* **Task prompt**: Rewrite the stretch of the text from "For the Bean" through "for 10 mins.", changing "chicken broth" to "vegetable broth".

* **Text**:
* * *
Remember what JJ told us – Inflation is key and the FED was not going to push on the brakes until they say a significant decline in the pace and rate of inflation.  So, in my mind, it will be very hard for him to justify a slowing down if we see inflation continuing to move up.

In addition – Friday will bring us the all-important NFP (Non-Farm Payroll) – it is expected to show an increase of 190k jobs….Unemployment?  3.6%, Avg Hourly Earnings of +0.3% m/m and +4.7% y/y – both lower vs. last month.  – which would suggest less pressure on wages…. Ahh…not so sure – but let us see what the data tell us.

US futures are under pressure this morning…Dow futures down 150 pts, S&P down 25 pts, the Nasdaq down 80 pts and the Russell is – 8 pts.  It is the last day of the month so we can  expect some end of month re-allocations/profit taking.  It’s another big week for earnings that include UBER, PFE, AMD, PYPL, SOFI, LLY, NEM, MDLZ, CLX, PRU, CHK, MCK to name just a few.

European stocks are mixed…..France and Spain both a bit lower, while the UK, Germany, Italy and the Eurostoxx are all a bit higher.  Investors there continue to react to the ECB rate decision last week that saw rates rise by 75 bps.  The BoE expected to do the same this Thursday.  In addition they got bad news….consumer prices continue to rise reaching a RECORD rate in October +10.7% –  while economic growth slows considerably.  They too are in the middle of another busy earnings week and await the latest FED decision.

The S&P closed at 3901 up 94 pts.  The path of least resistance was to the upside last week, let’s see if that’s true this week.  I’m still waiting for Goldman to ‘leak’ what JJ and the FED are thinking – so sit tight.  Friday’s close left us pushing up again trendline resistance at 3903….and this morning it feels like it wants digest the push higher last week and would not be surprising to see so.  But unless the data is much different than what we expect – I think any pullback will be met with reasonable demand.  While I thought we would retest the October lows of 3490 ish….if the data suggests a slower cooling and JJ can convince the markets that he can navigate a soft landing then I do not suspect we will test it again….but that is a big ask – considering I don’t see how he pulls that off.  Do you?   

Sit tight as a long-term investor – stick to the plan…. take advantage of dollar cost averaging (DCA) and dividend reinvestment programs. Overweight the big boring names and buy the stuff that people need (STPN). Consumer Staples, Utilities, Healthcare, Energy…. while underweighting (not eliminating) Tech, Basic Materials, and Communications right now.

Parmegiana crostini with cannelloni bean and kale bruschetta

As we approach the Thanksgiving holiday season – Here is another appetizer to consider. Appetizers make perfect sense – just teases the taste buds and gets them ready for the ‘big meal’ – do not overdo them – just enough to tease your guests before the big reveal. 

This is easy to make, and delicious to eat.   For this you will need:

Kale, Cannelloni beans, garlic, s&p, chicken broth, and a French baguette, butter and olive oil and finely grated Parmegiana cheese.

First to make the crostini – preheat the oven to 400 degrees (bake not broil)….now slice the baguette on a diagonal into like 1/2 in thickness.  Arrange on a cookie sheet and brush with melted butter/olive oil mix. Sprinkle lightly with finely grated Parmagiana cheese.  (Just a hint).  Bake in the oven until browned – then flip over and continue baking to brown the other side (do not brush with butter & oil).  Remove and set aside.

For the Bean Bruschetta….cut the ribs out of the kale leaves and then rough chop the leaves.  In a large sauté pan – add some olive oil and the thinly sliced garlic – sauté for 3 or 4 mins….now add kale – cook for 2 or 3 mins.  reduce heat to low and now add chicken broth – maybe like 1/4 to 1/2 cup…you do NOT want to make it soupy…..cover and cook for about 5 mins more.  Now add the beans (which you have drained and rinsed in a strainer)….mix with the kale and let cook for another 5 mins or so.  Now – gently smash some of the beans to help hold it together….season with s&p,  Remove and let cool for 10 mins.

Now spoon the kale/bean bruschetta onto the parmegiana crostini and arrange on a platter and serve immediately.  This is a nice change from the usual tomato bruschetta that many people make.  It is colorful and presents beautifully.
* * *
* **Data to examine**:
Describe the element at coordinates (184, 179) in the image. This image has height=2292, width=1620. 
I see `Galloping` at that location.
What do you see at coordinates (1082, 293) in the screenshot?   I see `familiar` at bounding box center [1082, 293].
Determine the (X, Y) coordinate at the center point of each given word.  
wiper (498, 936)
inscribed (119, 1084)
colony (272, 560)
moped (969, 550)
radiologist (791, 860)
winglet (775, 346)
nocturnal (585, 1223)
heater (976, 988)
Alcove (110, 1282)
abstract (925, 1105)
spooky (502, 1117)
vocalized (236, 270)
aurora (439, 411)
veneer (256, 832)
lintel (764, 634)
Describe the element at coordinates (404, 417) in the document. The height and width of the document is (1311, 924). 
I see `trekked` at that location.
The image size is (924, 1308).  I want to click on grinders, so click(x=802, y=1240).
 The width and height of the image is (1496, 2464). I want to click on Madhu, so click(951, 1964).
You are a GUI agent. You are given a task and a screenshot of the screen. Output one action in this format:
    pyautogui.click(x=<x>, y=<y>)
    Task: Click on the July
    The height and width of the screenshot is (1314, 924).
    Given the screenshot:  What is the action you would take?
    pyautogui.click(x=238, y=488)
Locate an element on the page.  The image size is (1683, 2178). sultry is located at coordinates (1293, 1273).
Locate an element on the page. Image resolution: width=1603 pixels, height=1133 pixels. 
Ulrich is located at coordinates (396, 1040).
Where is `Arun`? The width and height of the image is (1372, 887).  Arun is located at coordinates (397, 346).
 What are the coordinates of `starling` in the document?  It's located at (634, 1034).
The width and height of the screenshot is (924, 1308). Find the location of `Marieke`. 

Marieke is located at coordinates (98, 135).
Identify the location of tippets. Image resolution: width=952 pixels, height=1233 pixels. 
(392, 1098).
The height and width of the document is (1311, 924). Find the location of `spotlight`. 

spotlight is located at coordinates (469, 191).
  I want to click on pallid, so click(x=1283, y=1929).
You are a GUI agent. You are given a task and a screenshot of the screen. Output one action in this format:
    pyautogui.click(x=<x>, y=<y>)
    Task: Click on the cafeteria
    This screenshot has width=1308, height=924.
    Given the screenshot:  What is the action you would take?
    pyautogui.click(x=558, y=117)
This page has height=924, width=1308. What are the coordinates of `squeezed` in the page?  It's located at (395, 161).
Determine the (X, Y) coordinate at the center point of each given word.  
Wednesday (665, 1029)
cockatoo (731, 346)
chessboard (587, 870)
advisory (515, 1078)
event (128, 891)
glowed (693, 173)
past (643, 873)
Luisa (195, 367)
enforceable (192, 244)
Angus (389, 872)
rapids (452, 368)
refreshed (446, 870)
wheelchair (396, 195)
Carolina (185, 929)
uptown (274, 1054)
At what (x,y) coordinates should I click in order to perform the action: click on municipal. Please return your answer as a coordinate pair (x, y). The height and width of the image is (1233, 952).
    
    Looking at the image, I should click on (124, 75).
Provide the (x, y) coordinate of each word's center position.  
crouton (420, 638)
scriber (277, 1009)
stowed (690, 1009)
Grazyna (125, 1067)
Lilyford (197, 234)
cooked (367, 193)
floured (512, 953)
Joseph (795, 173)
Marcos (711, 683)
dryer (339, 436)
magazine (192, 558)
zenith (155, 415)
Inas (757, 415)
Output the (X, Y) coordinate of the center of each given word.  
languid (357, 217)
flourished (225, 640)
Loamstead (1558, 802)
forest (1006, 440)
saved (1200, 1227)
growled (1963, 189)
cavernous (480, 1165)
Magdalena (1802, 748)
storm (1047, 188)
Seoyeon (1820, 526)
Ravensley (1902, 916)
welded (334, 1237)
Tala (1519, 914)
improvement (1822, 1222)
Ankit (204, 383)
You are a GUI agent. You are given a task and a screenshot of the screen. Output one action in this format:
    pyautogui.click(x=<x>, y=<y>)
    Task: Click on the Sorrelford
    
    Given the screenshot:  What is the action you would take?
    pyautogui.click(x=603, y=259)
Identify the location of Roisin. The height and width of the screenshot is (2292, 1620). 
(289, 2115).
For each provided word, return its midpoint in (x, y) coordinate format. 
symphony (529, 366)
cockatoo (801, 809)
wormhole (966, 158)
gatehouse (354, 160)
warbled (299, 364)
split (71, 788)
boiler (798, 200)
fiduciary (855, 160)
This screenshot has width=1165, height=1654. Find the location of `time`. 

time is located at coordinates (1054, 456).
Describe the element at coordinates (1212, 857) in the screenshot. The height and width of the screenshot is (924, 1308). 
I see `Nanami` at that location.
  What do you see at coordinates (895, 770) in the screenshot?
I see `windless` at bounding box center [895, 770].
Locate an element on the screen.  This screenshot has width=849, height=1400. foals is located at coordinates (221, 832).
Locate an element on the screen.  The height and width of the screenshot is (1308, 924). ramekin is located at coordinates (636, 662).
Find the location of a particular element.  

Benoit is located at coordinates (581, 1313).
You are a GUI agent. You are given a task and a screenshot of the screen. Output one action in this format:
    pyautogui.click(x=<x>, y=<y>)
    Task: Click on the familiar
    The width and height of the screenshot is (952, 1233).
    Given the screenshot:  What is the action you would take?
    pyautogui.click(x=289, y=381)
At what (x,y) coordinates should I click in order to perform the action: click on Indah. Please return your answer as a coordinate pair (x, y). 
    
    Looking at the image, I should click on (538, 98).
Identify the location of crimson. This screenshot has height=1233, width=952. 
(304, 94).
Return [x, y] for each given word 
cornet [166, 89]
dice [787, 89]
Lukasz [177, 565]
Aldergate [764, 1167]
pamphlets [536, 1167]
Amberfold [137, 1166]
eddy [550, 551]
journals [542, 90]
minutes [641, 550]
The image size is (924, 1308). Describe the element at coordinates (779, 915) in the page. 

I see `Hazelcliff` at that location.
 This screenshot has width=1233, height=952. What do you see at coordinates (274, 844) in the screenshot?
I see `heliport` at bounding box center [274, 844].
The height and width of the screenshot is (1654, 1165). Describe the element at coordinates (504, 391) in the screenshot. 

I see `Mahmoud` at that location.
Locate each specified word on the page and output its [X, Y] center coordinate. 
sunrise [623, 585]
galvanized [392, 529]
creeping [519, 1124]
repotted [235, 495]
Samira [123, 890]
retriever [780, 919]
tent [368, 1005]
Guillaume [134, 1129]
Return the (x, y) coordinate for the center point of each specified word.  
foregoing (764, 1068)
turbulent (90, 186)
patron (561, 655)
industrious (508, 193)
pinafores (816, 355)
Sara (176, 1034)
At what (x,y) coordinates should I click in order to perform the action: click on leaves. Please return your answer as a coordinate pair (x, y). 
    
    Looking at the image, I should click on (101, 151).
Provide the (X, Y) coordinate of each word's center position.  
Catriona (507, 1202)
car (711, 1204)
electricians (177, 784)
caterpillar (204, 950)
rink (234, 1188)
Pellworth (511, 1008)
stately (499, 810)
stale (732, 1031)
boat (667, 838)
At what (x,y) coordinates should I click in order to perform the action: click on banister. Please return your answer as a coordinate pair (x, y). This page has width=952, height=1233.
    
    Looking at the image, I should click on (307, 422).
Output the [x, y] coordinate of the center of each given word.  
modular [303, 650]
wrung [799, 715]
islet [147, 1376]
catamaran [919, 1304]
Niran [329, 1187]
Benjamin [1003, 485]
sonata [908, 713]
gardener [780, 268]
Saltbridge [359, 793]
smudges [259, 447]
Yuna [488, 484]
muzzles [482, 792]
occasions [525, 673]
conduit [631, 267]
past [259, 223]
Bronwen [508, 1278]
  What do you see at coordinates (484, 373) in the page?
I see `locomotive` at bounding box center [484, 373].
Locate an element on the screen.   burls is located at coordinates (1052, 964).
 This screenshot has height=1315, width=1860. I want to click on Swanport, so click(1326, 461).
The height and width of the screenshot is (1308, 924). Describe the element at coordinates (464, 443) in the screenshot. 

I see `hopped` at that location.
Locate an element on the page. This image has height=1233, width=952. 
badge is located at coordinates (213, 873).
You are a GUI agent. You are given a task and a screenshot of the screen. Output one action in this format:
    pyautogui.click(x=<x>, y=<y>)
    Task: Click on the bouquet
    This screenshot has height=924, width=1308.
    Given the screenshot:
* * *
* **Your solution**:
For the Bean Bruschetta….cut the ribs out of the kale leaves and then rough chop the leaves.  In a large sauté pan – add some olive oil and the thinly sliced garlic – sauté for 3 or 4 mins….now add kale – cook for 2 or 3 mins.  reduce heat to low and now add vegetable broth – maybe like 1/4 to 1/2 cup…you do NOT want to make it soupy…..cover and cook for about 5 mins more.  Now add the beans (which you have drained and rinsed in a strainer)….mix with the kale and let cook for another 5 mins or so.  Now – gently smash some of the beans to help hold it together….season with s&p,  Remove and let cool for 10 mins.